Stated task - Count how many lines of the items below contain the string "icon". Reply with the number alone.

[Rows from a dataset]
════════
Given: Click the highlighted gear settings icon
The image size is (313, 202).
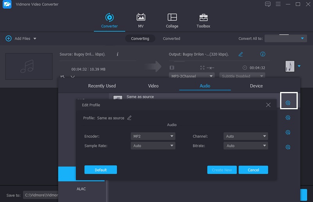Looking at the screenshot, I should pyautogui.click(x=288, y=103).
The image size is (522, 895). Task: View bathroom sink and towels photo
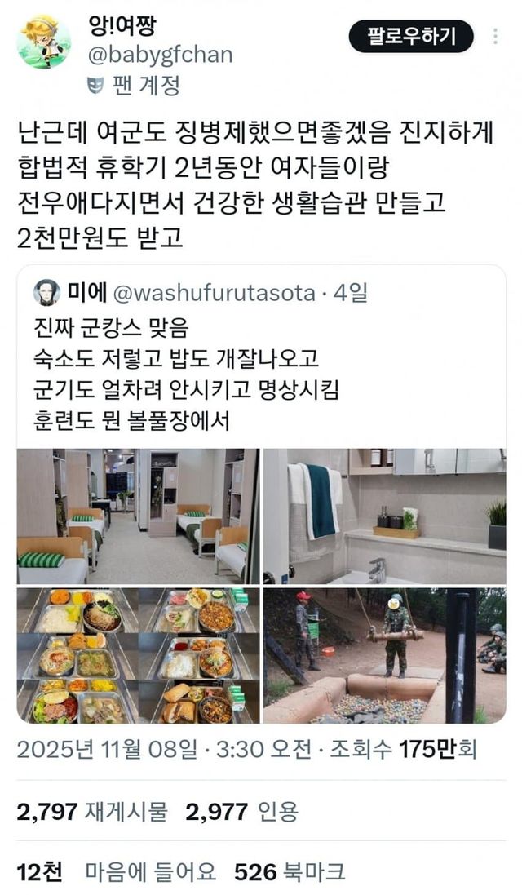tap(384, 516)
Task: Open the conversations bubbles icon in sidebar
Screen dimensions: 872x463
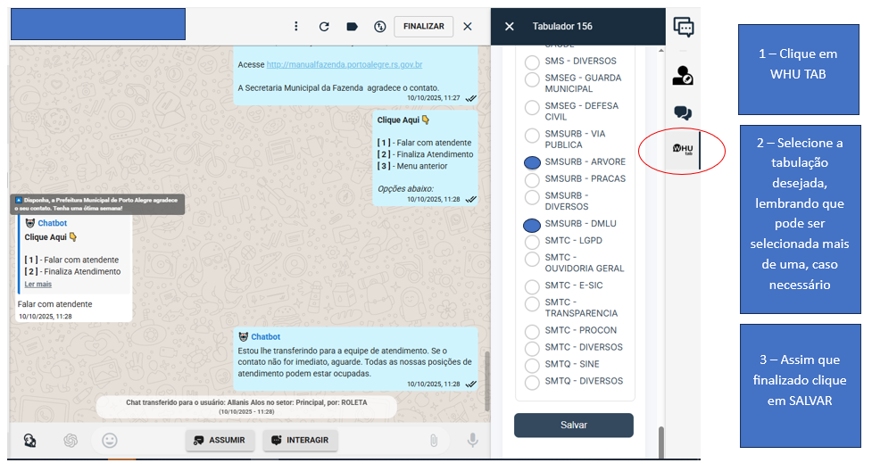Action: click(683, 113)
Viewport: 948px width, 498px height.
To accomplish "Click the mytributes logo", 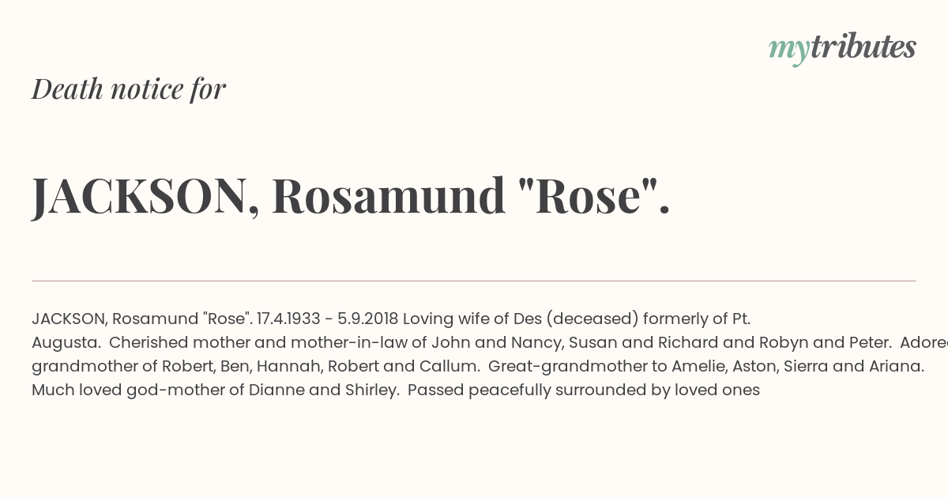I will click(x=842, y=48).
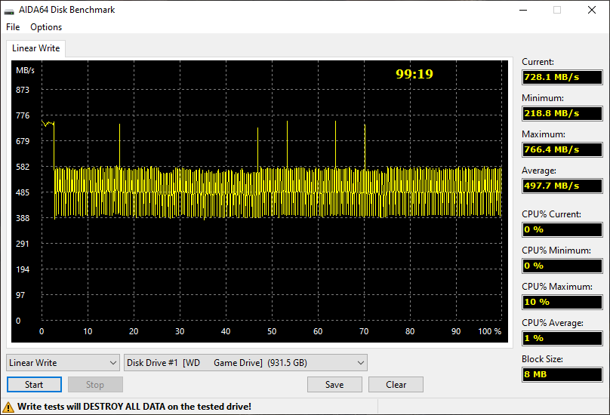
════════
Written answer - 2